US unmoved by Bilawal apology demand for NATO strike

Washington: Two days after Pakistan`s ruling PPP Chairman Bilawal Bhutto Zardari demanded an American apology for a deadly NATO strike in his country, the US has said it does not have anything new to offer on the issue over which it has already expressed its "deep regret".

"I wouldn`t have anything new to offer on that beyond what we have said, which we deeply regret the incident. We have thoroughly investigated it. We shared the results of the that investigation with the Pakistanis," Ben Rhodes, US Deputy National Security Advisor, said at Foreign Press Centre here.

His comments came in response to a question on Bilawal`s demand that US President Barack Obama "show some courage" and apologise to Pakistan for a cross-border strike by NATO from Afghanistan that killed 24 Pakistani soldiers last year.

"We believe there`s a basis for us to move forward and move beyond that particular incident, to take steps to make sure that that doesn`t happen again, to be respectful of Pakistani sovereignty and to be in, frankly, better communication in that areas so that we don`t see repeated incidents on the border," he said.

Responding to another question, Rhodes said a bilateral meeting between Obama and his Pakistani counterpart Asif Ali Zardari was never planned on the sidelines of the NATO Summit in Chicago.

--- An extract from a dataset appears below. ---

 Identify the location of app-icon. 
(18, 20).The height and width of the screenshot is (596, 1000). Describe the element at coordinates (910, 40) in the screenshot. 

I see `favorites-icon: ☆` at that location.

"On the matter of a bilateral meeting, the President didn`t host any formal bilateral meetings except for the one with (Afghan) President (Hamid) Karzai, given the fact that there was a very busy NATO summit schedule. So it was always our intention to really focus his time on these multilateral meetings," he said.

Rhodes said Obama`s meeting with Karzai was a priority as Afghanistan was the focus of the summit. Obama, however, was able to meet a handful of leaders, including Zardari, on the margins of the summit, he added.